Saved entries:
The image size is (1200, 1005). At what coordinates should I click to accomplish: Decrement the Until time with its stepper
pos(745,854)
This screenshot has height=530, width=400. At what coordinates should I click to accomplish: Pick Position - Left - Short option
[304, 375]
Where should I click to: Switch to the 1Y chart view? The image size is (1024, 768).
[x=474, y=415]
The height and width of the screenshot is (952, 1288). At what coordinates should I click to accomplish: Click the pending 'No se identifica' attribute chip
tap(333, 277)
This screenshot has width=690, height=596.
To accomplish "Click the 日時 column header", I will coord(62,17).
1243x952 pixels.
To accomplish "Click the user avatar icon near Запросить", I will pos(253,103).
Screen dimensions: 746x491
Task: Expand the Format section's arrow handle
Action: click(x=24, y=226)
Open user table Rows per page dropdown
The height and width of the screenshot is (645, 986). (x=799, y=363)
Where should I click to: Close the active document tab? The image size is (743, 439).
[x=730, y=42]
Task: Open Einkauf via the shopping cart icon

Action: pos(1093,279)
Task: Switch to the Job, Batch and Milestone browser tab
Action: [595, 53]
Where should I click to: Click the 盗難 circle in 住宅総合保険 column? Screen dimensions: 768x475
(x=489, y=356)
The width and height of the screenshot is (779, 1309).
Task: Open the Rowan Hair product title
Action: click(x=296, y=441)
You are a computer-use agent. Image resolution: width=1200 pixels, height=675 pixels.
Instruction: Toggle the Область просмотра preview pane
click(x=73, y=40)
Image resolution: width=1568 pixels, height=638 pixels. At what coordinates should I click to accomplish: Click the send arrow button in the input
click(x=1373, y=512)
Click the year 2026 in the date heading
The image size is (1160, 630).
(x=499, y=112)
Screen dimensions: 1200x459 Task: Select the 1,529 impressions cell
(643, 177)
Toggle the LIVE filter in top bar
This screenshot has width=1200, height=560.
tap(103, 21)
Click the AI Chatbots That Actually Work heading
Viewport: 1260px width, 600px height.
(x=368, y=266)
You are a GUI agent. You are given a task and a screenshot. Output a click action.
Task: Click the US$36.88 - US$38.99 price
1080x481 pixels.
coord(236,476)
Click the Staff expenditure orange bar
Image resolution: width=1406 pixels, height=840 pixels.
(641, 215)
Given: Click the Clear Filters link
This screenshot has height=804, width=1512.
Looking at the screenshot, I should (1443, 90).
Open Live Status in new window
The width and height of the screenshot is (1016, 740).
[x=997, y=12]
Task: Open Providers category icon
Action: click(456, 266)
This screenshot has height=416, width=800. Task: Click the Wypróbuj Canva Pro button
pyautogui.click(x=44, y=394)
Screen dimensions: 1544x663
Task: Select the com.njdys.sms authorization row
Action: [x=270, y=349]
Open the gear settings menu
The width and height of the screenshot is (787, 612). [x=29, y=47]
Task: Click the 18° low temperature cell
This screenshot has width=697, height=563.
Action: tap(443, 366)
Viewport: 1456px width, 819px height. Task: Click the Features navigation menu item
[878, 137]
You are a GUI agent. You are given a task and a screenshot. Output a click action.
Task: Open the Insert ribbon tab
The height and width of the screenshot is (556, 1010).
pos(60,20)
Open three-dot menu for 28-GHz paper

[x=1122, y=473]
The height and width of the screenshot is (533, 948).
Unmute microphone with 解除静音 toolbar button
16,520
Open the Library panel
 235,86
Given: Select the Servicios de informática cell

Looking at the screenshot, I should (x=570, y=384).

▶ [YOUR INSTRUCTIONS] Begin with the line that contains "Given: Select the" and quote each line after it exactly, stopping after the last line of the data.

▶ [SOLUTION FOR THIS TASK]
Given: Select the Servicios de informática cell

Looking at the screenshot, I should (x=570, y=384).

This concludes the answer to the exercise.